El club ya ha anunciado que será presentado a las seis y media de la tarde en Las Gaunas, aunque todavía no ha firmado su contrato.
En este caso no habrá ningún problema de vuelta atrás, porque el jugador ya está en Logroño desde ayer y con muchas ganas de vestirse de blanquirrojo y empezar a entrenarse con el equipo.
José Carlos Gil viene precedido de comentarios que alaban su forma de jugar. Tiene buenas referencias, tanto en la posición de central como en la de lateral derecho, que fue en el puesto en que actuó en su época en el Zaragoza B, equipo en el que coincidió con el ahora también blanquirrojo Víctor Fernández, por lo que volverán a ser compañeros en esta nueva temporada.

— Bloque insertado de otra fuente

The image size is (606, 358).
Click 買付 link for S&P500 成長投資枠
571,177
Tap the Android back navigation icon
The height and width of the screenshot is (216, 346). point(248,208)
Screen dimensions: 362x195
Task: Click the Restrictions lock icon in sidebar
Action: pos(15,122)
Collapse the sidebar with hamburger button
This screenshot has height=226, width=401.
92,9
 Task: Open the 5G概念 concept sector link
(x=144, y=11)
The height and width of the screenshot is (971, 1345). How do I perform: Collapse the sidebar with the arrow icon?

Se trata de un jugador que fue valorado con interés en su momento por Manolo Villanova quien le llevó a las divisiones inferiores del Zaragoza.
«Es un reto importante»
El central maño indicaba ayer, ya en Logroño, que hoy mantendrá la reunión pertinente para llegar al cuerdo definitivo con el club: «Primero tenemos que terminar de dejar todo arreglado, pero yo vengo dispuesto a firmar y creo que no habrá ningún problema para hacerlo porque ya está casi todo hablado». El jugador decía que llevaba hablando con el director deportivo del club bastante tiempo: «Llevábamos hablando desde hace tiempo con José Ignacio, y ahora hemos dado el paso adelante. No ha sido una decisión difícil, porque el objetivo del club es muy bonito y estoy seguro de que todos vamos a buscar lo mejor».
José Carlos Gil asume que es un fichaje por el que se ha esperado mucho y que el club le quería, lo que aumenta la responsabilidad de hacerlo bien: «Es un reto muy importante para mí. Tengo ganas de empezar ya a trabajar a fondo y no defraudar a nadie sobre las expectativas que se hayan podido crear conmigo».